'''

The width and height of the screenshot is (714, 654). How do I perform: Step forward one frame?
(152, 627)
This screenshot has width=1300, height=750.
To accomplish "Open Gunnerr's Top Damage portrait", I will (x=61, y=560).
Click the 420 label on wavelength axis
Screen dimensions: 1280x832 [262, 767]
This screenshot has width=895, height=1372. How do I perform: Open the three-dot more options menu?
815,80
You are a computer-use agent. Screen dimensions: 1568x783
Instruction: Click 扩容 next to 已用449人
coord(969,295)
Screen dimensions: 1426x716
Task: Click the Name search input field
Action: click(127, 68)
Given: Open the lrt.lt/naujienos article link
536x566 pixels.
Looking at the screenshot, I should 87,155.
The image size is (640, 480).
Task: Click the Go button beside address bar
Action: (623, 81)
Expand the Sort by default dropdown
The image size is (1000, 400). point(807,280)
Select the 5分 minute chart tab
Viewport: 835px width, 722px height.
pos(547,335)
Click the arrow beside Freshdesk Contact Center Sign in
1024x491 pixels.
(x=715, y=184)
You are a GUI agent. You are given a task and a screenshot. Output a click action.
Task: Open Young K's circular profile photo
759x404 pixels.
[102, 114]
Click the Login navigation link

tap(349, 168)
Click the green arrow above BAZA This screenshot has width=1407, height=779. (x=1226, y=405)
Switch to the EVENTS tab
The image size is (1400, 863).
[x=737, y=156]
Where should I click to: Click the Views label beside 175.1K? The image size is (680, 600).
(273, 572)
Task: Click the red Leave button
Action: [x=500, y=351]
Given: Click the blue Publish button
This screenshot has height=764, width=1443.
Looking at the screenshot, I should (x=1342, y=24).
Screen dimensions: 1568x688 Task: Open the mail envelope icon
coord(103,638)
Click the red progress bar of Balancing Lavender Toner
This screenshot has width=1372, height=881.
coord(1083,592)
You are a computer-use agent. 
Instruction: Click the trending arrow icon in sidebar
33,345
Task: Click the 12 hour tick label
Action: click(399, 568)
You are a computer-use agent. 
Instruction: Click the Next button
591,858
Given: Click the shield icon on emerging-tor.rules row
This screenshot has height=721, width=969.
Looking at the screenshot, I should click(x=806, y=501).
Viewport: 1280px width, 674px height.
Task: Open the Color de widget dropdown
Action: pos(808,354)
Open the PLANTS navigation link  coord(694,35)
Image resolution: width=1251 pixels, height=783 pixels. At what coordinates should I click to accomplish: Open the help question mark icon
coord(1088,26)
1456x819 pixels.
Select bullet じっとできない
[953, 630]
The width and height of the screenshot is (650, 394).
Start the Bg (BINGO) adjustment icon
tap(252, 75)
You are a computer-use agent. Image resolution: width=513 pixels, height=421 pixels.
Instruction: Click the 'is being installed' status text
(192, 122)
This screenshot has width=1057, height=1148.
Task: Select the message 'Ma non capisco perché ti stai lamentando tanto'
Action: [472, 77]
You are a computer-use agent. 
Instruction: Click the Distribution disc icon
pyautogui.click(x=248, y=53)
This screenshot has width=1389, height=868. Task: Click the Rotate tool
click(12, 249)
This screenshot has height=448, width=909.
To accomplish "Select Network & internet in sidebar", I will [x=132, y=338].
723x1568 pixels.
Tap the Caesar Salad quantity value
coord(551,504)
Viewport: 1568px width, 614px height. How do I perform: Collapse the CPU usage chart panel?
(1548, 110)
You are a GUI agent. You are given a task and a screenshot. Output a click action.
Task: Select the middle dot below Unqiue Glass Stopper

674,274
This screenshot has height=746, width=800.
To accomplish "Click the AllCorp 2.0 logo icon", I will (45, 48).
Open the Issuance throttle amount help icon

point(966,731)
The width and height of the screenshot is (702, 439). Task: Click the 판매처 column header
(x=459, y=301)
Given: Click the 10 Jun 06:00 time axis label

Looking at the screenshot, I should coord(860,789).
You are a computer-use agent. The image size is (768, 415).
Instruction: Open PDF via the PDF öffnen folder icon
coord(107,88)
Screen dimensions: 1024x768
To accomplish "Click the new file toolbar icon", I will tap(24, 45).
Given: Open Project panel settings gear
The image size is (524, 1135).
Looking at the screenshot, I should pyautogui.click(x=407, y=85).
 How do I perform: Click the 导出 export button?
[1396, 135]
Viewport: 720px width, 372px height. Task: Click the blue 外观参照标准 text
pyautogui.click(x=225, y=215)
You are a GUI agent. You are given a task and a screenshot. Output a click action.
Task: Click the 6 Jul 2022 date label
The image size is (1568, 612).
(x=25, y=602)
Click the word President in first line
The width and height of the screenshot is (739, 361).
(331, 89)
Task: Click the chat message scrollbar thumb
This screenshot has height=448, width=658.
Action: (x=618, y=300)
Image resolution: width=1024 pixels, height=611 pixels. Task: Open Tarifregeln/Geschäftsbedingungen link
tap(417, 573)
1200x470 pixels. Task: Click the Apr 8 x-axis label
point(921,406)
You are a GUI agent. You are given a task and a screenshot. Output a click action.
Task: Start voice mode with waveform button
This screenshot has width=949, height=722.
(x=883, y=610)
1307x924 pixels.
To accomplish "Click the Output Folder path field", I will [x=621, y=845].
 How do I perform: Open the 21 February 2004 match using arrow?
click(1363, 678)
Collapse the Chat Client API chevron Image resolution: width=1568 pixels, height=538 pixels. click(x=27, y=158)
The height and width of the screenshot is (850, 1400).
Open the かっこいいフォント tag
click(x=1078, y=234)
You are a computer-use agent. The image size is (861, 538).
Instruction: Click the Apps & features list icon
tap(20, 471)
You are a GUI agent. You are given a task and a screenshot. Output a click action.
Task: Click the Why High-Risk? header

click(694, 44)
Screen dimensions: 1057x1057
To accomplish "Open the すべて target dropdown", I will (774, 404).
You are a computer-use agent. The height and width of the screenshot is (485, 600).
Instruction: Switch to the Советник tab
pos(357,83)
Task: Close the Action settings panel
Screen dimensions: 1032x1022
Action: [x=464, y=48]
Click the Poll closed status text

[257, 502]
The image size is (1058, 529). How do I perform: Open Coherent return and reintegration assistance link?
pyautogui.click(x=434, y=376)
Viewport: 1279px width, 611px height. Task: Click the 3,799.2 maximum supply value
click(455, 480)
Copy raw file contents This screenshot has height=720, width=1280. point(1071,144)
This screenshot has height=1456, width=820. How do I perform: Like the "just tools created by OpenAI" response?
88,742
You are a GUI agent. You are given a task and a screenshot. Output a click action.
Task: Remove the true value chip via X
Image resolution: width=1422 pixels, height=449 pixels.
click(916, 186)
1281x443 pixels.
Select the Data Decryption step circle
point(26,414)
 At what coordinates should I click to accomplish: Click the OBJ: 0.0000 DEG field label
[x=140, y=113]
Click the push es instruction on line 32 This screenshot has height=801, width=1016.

'''

• _EXERCISE DETAILS_: Lines with the word "computer" in them: report all of these from the listing above.

• _EXPECTED OUTPUT_:
You are a computer-use agent. Screen dimensions: 1568x783
You are a computer-use agent. 
You are a computer-use agent. 
You are a computer-use agent. Image resolution: width=513 pixels, height=421 pixels.
You are a computer-use agent. 
You are a computer-use agent. The image size is (768, 415).
You are a computer-use agent. The image size is (861, 538).
You are a computer-use agent. The height and width of the screenshot is (485, 600).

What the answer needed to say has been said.